Suppose that $h:(-\frac{1}{3}, \frac{1}{3})\to \mathbb R$, $h(x+y)=h(x)+h(y)$ for all $x,y\in (-\frac{1}{6},\frac{1}{6})$ and the function is bounded. Does it follow that $h(x)=x\cdot c$? I know that this is true if $h$ would have been defined over the real line and the additive equation would have been true for all the reals (by induction you prove that $h(nx)=nh(x)$ for all positive integers $n$ and then on rationals and then use density to get the statement for the irrationals too). However, I don't get it. This can't be true (in my opinion) for a closed interval, as the classic proof for the real line doesn't work the same way anymore.
My struggle began while watching this video (watch at 16:40):
Also on AoPS in the thread for the USAMO 2018 #2 there exists a solution where the same thing is used. I am very confuse as I don't know how to prove $h$ is linear. Please help me, but provide a solution if the statement is true. Thank you!

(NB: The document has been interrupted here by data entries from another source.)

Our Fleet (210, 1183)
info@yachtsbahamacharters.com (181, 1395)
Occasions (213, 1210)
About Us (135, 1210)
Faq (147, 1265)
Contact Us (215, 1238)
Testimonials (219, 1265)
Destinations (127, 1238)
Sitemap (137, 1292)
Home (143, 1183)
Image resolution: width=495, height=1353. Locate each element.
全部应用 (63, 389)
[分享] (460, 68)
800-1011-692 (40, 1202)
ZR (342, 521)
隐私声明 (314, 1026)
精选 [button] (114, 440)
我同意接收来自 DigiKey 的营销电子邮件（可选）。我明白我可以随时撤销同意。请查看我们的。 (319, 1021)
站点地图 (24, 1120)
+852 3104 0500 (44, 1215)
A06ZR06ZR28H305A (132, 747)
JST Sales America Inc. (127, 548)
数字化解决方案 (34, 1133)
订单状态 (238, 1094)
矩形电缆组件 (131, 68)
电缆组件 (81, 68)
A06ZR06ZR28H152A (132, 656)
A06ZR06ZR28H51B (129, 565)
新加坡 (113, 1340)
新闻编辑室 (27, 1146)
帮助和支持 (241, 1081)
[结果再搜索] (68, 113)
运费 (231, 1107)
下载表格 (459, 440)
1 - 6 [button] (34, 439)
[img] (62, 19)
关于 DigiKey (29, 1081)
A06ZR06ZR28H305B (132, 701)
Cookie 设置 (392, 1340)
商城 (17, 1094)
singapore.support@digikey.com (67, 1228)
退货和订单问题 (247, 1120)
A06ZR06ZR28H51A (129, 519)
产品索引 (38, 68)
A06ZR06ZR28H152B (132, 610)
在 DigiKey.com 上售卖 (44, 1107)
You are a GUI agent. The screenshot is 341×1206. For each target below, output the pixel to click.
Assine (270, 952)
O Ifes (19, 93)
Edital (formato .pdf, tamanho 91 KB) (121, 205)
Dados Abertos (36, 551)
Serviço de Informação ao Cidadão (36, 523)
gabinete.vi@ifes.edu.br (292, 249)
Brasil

The same proof should work. That is, if we assume $h:(-1/3, 1/3) \to \mathbb{R}$ is continuous and that $h(x+y) = h(x)+h(y)$ whenever $x+y \in (-1/3, 1/3)$ then we have that $h(nx) = nh(x)$ whenever $nx \in (-1/3, 1/3)$. Then you also get that $h(x/n) = \frac{1}{n}h(x)$, so for any rational number q we have $h(qx)=qh(x)$ whenever $qx \in (-1/3, 1/3)$. Then if $h$ is continuous we can extend to all real numbers using the density of the rationals.